# [Requirement A]
Reproduce the exercise description of the snatch from power position in full, word for word.

# [Extract]

Exercise Library
Snatch From Power Position







The snatch from power position can be useful as both a technique drill and a training exercise. Note that this is not the same as a dip snatch or a hip snatch.
 
Stand tall with the bar in your snatch grip hanging at arms’ length and actively push it against the hips. Brace the trunk and ensure your balance is even over the whole foot.
 
Bend at the knees only with a vertical trunk just as you would for a jerk, keeping the bar tight against your hips. Pause in this dip position for 1-2 seconds, then drive straight up out of the dip with the legs and complete a snatch as you would otherwise, focusing on complete vertical leg drive and keeping the bar as close as possible throughout the finish and pull under.
 
Notes
The only difference between a dip snatch and snatch from power position is simply that from power position means you pause in the dip before snatching.
 
Purpose
The primary purpose of this exercise is to train the leg drive of the snatch extension for lifters who are overly reliant on hip extension and tend to push the hips too far through bar and quit early with the legs. It’s also helpful to get lifters to remain flat-footed longer through the pull, to help lifters keep the bar against their bodies both in the second and third pulls, and to focus on proper arm timing and mechanics. The pause makes it easier to control the position and balance and ensure proper execution, and requires more power in the leg drive because there is no elastic contribution, relative to a dip snatch.

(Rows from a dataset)

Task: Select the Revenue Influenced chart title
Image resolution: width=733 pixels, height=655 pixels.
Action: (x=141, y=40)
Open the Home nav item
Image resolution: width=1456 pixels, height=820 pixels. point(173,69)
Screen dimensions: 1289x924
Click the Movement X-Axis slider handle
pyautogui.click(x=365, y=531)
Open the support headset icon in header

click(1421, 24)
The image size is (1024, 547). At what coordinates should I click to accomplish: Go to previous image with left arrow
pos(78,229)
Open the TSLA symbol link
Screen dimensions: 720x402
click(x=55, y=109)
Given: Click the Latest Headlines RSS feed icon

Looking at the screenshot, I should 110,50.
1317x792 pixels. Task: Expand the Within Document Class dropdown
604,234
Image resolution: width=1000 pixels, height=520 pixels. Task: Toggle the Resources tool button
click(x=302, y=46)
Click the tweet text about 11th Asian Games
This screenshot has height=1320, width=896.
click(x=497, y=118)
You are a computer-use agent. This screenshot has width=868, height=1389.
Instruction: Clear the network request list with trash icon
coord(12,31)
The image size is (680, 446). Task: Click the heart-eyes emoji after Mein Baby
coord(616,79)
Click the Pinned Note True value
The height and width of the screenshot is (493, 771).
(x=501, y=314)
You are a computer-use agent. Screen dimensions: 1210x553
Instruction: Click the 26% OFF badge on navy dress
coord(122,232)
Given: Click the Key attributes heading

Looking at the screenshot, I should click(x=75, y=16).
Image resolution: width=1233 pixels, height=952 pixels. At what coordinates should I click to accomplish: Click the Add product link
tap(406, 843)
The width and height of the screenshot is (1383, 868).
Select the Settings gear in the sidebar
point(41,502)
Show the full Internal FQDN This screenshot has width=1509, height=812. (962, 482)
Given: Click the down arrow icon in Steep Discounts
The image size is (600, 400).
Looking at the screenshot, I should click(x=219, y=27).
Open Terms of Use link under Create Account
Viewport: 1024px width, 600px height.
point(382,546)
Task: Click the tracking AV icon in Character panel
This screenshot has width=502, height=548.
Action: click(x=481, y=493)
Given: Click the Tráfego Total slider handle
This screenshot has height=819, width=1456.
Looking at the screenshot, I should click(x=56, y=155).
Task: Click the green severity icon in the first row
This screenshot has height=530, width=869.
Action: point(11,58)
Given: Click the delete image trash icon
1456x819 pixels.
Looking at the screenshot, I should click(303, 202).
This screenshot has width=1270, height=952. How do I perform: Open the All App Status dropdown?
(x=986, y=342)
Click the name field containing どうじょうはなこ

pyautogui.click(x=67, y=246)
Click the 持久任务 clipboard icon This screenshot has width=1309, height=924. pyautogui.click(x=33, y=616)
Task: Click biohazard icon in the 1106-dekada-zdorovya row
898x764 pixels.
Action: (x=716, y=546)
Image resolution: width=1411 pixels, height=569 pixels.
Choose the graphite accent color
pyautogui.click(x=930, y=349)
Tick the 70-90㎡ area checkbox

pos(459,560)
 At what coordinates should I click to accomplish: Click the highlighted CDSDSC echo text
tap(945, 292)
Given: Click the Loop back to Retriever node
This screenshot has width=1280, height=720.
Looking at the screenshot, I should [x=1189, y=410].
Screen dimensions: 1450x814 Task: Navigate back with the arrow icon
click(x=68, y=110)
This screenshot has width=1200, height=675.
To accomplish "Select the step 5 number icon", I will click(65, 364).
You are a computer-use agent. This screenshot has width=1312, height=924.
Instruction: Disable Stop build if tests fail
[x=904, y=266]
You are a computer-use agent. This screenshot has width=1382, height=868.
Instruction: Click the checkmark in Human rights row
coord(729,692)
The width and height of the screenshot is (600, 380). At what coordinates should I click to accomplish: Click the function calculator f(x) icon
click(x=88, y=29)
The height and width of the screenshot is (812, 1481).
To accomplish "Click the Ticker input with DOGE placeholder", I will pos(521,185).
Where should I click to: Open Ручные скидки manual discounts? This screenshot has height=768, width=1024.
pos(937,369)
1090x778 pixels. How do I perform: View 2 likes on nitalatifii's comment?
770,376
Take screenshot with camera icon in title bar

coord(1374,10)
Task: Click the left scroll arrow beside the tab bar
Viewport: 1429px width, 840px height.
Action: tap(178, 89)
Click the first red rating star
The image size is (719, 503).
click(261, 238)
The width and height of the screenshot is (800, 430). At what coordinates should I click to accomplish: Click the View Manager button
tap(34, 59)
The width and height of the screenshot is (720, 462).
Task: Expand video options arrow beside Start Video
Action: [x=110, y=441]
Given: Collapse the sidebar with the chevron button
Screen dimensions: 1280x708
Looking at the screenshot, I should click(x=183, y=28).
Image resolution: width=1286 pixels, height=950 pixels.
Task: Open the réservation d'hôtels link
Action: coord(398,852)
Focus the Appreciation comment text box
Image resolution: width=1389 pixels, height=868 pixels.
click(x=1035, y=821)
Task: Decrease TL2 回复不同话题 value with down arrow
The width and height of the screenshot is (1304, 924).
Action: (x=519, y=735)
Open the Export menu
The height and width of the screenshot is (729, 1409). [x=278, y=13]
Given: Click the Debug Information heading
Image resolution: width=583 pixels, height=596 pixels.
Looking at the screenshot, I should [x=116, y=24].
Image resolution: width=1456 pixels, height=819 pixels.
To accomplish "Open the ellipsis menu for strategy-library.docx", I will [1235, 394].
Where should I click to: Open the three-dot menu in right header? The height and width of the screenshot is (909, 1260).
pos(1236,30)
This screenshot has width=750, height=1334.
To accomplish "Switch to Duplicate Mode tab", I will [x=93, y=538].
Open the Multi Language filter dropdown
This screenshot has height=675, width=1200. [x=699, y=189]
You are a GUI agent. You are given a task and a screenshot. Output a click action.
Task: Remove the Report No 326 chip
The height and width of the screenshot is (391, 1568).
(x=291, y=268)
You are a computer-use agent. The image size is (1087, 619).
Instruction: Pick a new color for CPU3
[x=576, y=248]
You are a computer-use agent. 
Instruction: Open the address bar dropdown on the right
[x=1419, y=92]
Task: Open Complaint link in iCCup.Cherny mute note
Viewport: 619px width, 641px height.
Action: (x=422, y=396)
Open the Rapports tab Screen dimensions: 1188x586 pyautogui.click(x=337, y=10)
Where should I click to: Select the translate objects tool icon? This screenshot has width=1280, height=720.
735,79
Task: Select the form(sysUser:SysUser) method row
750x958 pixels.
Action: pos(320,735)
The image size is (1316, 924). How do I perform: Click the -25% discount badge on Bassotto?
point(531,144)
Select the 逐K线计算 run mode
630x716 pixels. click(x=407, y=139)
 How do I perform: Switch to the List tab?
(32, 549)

# [Requirement B]
From the rows above, return verbatim the lines starting with the one that contains "1090x778 pixels. How" and continuing through the one that contains "Action: [x=110, y=441]", including both of those lines.

# [Final answer A]
Exercise Library
Snatch From Power Position







The snatch from power position can be useful as both a technique drill and a training exercise. Note that this is not the same as a dip snatch or a hip snatch.
 
Stand tall with the bar in your snatch grip hanging at arms’ length and actively push it against the hips. Brace the trunk and ensure your balance is even over the whole foot.
 
Bend at the knees only with a vertical trunk just as you would for a jerk, keeping the bar tight against your hips. Pause in this dip position for 1-2 seconds, then drive straight up out of the dip with the legs and complete a snatch as you would otherwise, focusing on complete vertical leg drive and keeping the bar as close as possible throughout the finish and pull under.
 
Notes
The only difference between a dip snatch and snatch from power position is simply that from power position means you pause in the dip before snatching.
 
Purpose
The primary purpose of this exercise is to train the leg drive of the snatch extension for lifters who are overly reliant on hip extension and tend to push the hips too far through bar and quit early with the legs. It’s also helpful to get lifters to remain flat-footed longer through the pull, to help lifters keep the bar against their bodies both in the second and third pulls, and to focus on proper arm timing and mechanics. The pause makes it easier to control the position and balance and ensure proper execution, and requires more power in the leg drive because there is no elastic contribution, relative to a dip snatch.

# [Final answer B]
1090x778 pixels. How do I perform: View 2 likes on nitalatifii's comment?
770,376
Take screenshot with camera icon in title bar

coord(1374,10)
Task: Click the left scroll arrow beside the tab bar
Viewport: 1429px width, 840px height.
Action: tap(178, 89)
Click the first red rating star
The image size is (719, 503).
click(261, 238)
The width and height of the screenshot is (800, 430). At what coordinates should I click to accomplish: Click the View Manager button
tap(34, 59)
The width and height of the screenshot is (720, 462).
Task: Expand video options arrow beside Start Video
Action: [x=110, y=441]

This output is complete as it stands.